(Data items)
================================
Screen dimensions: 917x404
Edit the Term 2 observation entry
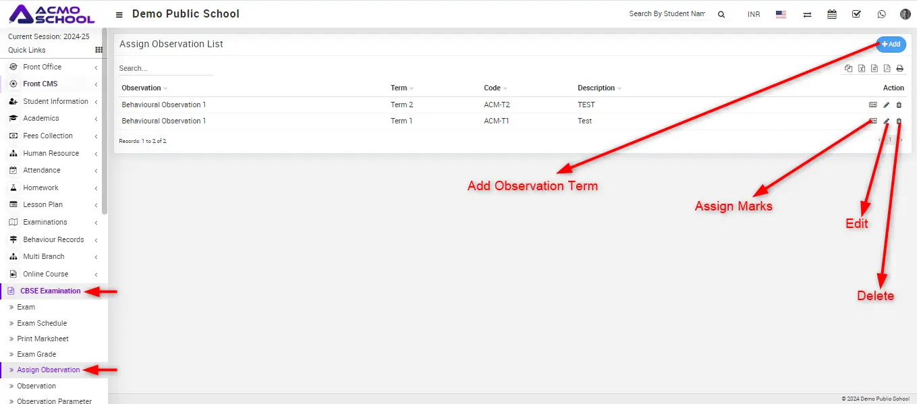coord(887,105)
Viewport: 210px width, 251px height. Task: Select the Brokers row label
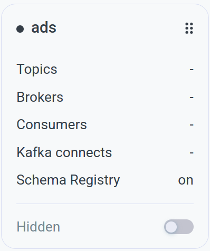click(40, 97)
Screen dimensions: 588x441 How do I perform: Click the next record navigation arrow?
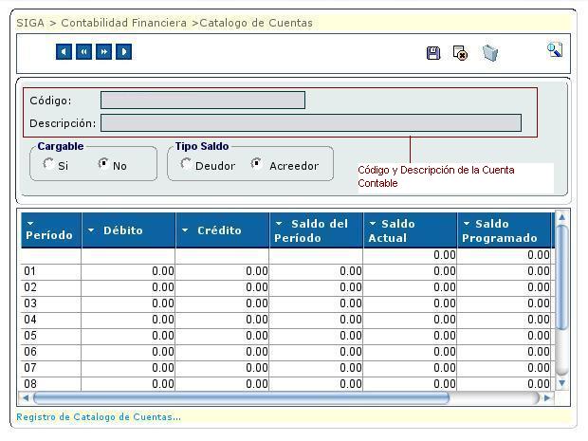(103, 52)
================================
- [TO DO] Each entry above is to be duplicated exactly, and its pictures omitted.

- [ANSWER AREA]
Screen dimensions: 917x404
Edit the Term 2 observation entry
coord(887,105)
Viewport: 210px width, 251px height. Task: Select the Brokers row label
click(40, 97)
Screen dimensions: 588x441 How do I perform: Click the next record navigation arrow?
(103, 52)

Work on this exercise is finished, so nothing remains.